Selon RFI, le Groupement d’Administration pour l’Encadrement des Entreprises (Gaesa) est aujourd’hui au cœur des tensions entre La Havane et Washington. Ce conglomérat, créé pour capter les devises étrangères, contrôlerait entre 40 % et 70 % de l’économie cubaine, selon les estimations disponibles. Autant dire que son influence dépasse largement le cadre strictement militaire ou sécuritaire pour s’étendre à des secteurs clés comme le tourisme, les télécommunications ou encore la distribution alimentaire.
Ce qu'il faut retenir
- Gaesa, créé dans les années 1990, capte les devises étrangères à Cuba et domine entre 40 % et 70 % de l’économie locale.
- Ce conglomérat est aujourd’hui au centre des critiques américaines contre le régime de La Havane.
- Ses activités s’étendent à des secteurs stratégiques comme le tourisme, les télécommunications et la distribution.
- Washington accuse Gaesa de profiter de l’embargo américain pour renforcer son contrôle économique.
Une structure économique née dans l’urgence des années 1990
Gaesa a été fondé dans les années 1990, une période marquée par la chute de l’URSS et la crise économique qui a frappé Cuba. Alors que le pays perdait son principal partenaire commercial, le conglomérat a été créé pour capter les devises étrangères, souvent issues des envois de fonds des Cubains de l’étranger ou du tourisme. Selon RFI, cette structure a progressivement étendu son emprise sur l’économie locale, devenant un acteur incontournable dans des secteurs variés.
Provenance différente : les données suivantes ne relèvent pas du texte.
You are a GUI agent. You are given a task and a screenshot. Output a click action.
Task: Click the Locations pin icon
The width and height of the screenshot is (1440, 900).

Ses origines militaires, liées aux forces armées cubaines, ont longtemps nourri des suspicions sur ses méthodes de gestion et ses objectifs réels.
Un empire économique aux ramifications multiples
D’après les informations rapportées par RFI, Gaesa contrôle aujourd’hui des entreprises dans des domaines aussi divers que l’hôtellerie, les mines, les télécommunications ou encore la production alimentaire. Ce modèle économique, souvent qualifié de « capitalisme d’État », permet à l’armée cubaine de générer des revenus indépendamment du budget national. Bref, Gaesa fonctionne comme une machine économique autonome, dont les profits alimentent à la fois les caisses de l’État et les activités des forces armées. Cette autonomie financière est d’autant plus critiquée qu’elle limite la transparence et rend difficile toute évaluation précise de ses activités.
Washington cible Gaesa dans sa stratégie de pression contre La Havane
Les États-Unis ont récemment durci leur ton à l’égard de Gaesa, accusant ce conglomérat de profiter des failles du système cubain pour renforcer le contrôle du régime. Comme le rapporte RFI, l’administration américaine considère que Gaesa joue un rôle central dans la survie économique du gouvernement cubain, malgré les sanctions internationales. Plusieurs responsables politiques à Washington ont appelé à des mesures ciblées contre ce conglomérat, estimant que des sanctions contre ses dirigeants ou ses filiales pourraient affaiblir le régime. En 2025 déjà, des sanctions avaient été prises contre certaines entités liées à Gaesa, mais leur efficacité reste limitée face à la résilience de cette structure.
« Gaesa est devenu le bras économique de l’armée cubaine, un acteur qui défie toute logique de marché et de transparence. »
Un analyste économique spécialiste de l’Amérique latine
Un modèle économique controversé, entre résistance et dépendance
Le modèle de Gaesa repose sur une logique de « substitution des importations » et de contrôle des secteurs stratégiques, une stratégie adoptée par Cuba pour résister aux pressions extérieures. Pourtant, cette approche a aussi ses limites : dépendance aux revenus touristiques, inefficacité dans certains secteurs, et corruption endémique. Selon RFI, certains observateurs estiment que Gaesa, malgré son poids économique, ne parvient pas à résoudre les problèmes structurels de l’île, comme la pénurie de denrées de base ou la faible productivité agricole. Autant dire que son rôle est autant un atout pour le régime qu’un boulet économique à long terme.
En attendant, Gaesa reste un symbole des contradictions économiques de Cuba : un conglomérat puissant, mais dont l’opacité alimente les critiques, tant à l’intérieur qu’à l’extérieur du pays.
Washington accuse Gaesa d’être un outil du régime cubain pour contourner les sanctions internationales et financer ses activités. Le conglomérat, contrôlé par l’armée, générerait des revenus essentiels pour la survie du gouvernement, d’où l’intérêt des États-Unis à le sanctionner.